В ответ на это Мимси лишь вздохнула и покачала головой.
— Прости, Сареф. Но я не могу об этом говорить.
— Но почему? — возмутился Сареф, — нет, Мимси, так не пойдёт. Если уж сказала Один, говори и Два. Твоя дочь, вообще-то, предала меня из-за этого. Мне кажется, после этого я имею право знать, почему.
— Мне очень жаль, Сареф. Я поклялась самой Системой, что никогда не стану об этом говорить. Если я нарушу слово — то умру навсегда. Ты не хуже меня знаешь, что клятвопреступники наравне с самоубийцами теряют право на возрождение в Системе.

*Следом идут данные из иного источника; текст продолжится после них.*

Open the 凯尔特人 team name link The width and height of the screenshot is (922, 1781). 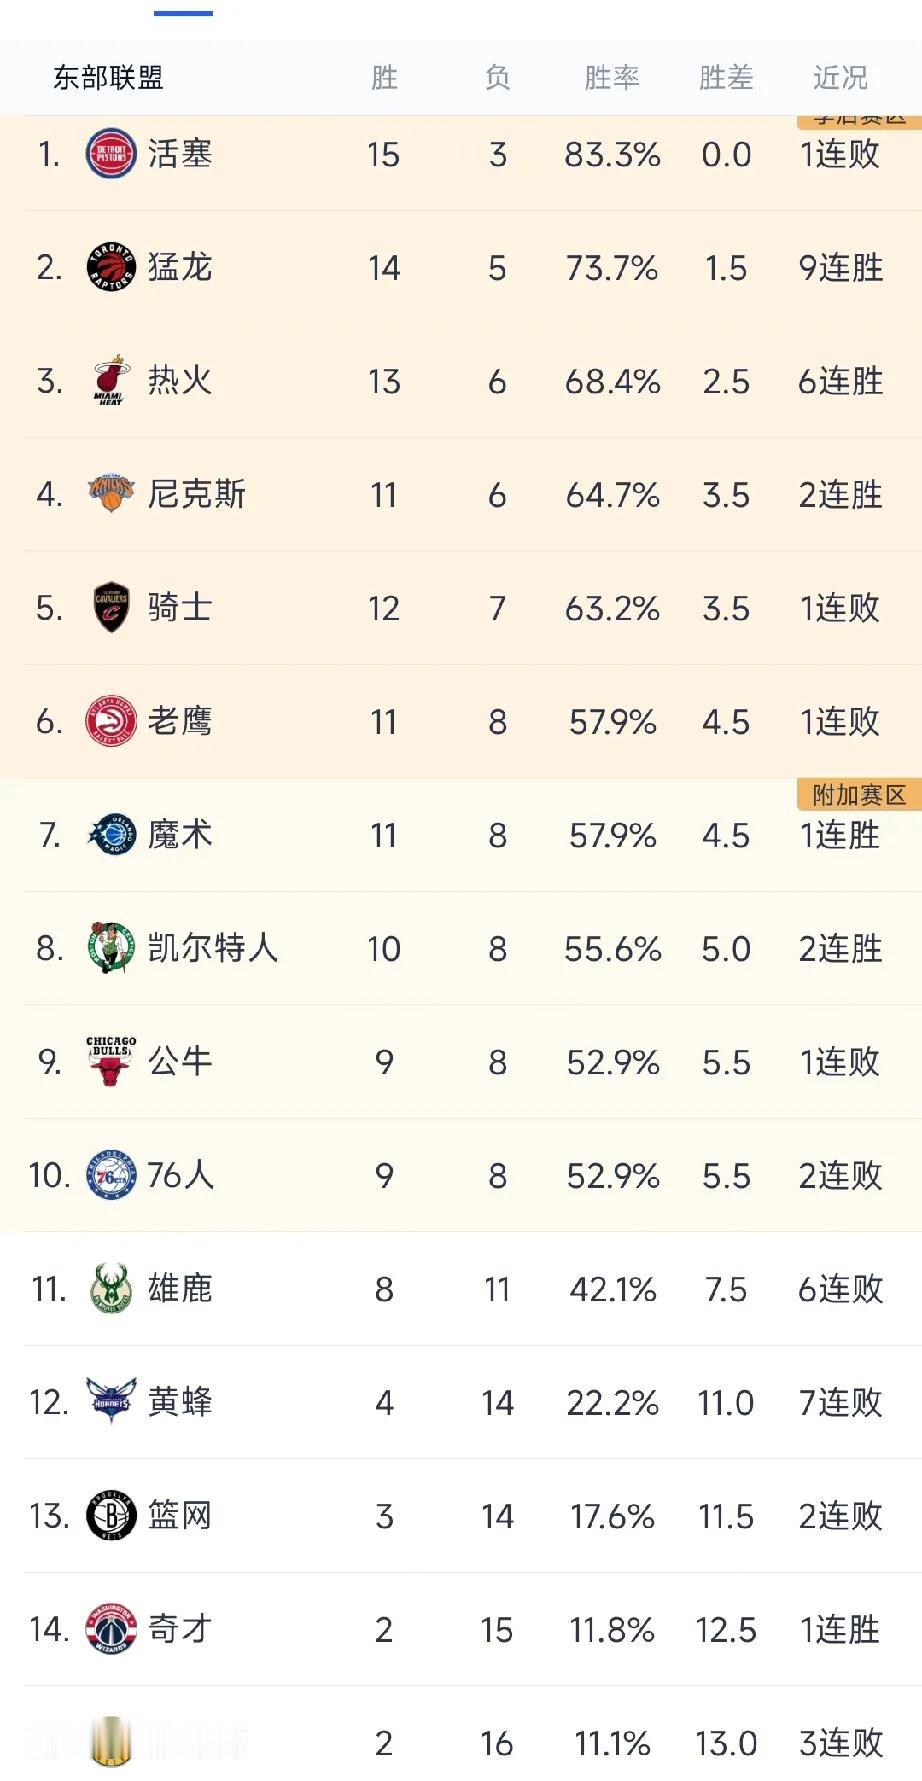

— Это как-то связано… с Севрогандскими Дьяволицами? — спросил Сареф. Больше наугад, но, судя по тому, как испуганно замотала головой Мимси, выдавая себя с потрохами, он понял, что попал в яблочко.
— Ладно, — задумчиво сказал Сареф, доставая из Инвентаря листок бумаги и карандаш, которыми его своевременно снабдил Эргенаш, — как говорится, клятвы существуют для того, чтобы их обходить. Если ты дала слово никому никогда не говорить об этом, — конечно же, молчи, слово надо держать. Но ничто не мешает тебе написать об этом. Правильно?
Мимси всё ещё испуганно смотрела на Сарефа. Но потом, поняв, что он всё равно не отстанет, слабо улыбнулась и сказала:
— Всё-таки ты вырос, воробушек. И настойчивость, и сообразительность… Ну что ж, попробуем. Начинай.
“Почему Виктор Уайтхолл хочет тебя убить?”
“Потому что ему за это было обещано кресло главы клана.”
“Каким образом?”
“Он проиграл Всесистемные Состязания и лишился своего шанса. Однако через два года я стала слишком неудобна для некоторых людей. Ему была обещана политическая поддержка и продвижение. В обмен на мою смерть.”
“Но кому ты стала так мешать? Это связано с тем, что ты была Севрогандской Дьяволицей?”
“Да. Я была Севрогандской Дьяволицей. И однажды клану Айон это стало очень мешать.”
“Но при чём тут Айон?”
Вглядываясь в написанные слова, Сареф невольно сравнивал свой почерк и почерк Мимси. У него буквы были высокие, угловатые, с небольшим наклоном. У Мимси, напротив, небольшие, круглые и почти без наклона. Кроме того, Сареф, когда писал, то с силой давил на карандаш, а вот рука Мимси буквально порхала над листом бумаги. И на её лице постепенно проступало воодушевление, словно бы на самом деле это вынужденное молчание страшно её тяготило, и ей хотелось поделиться этой тайной хоть с кем-нибудь.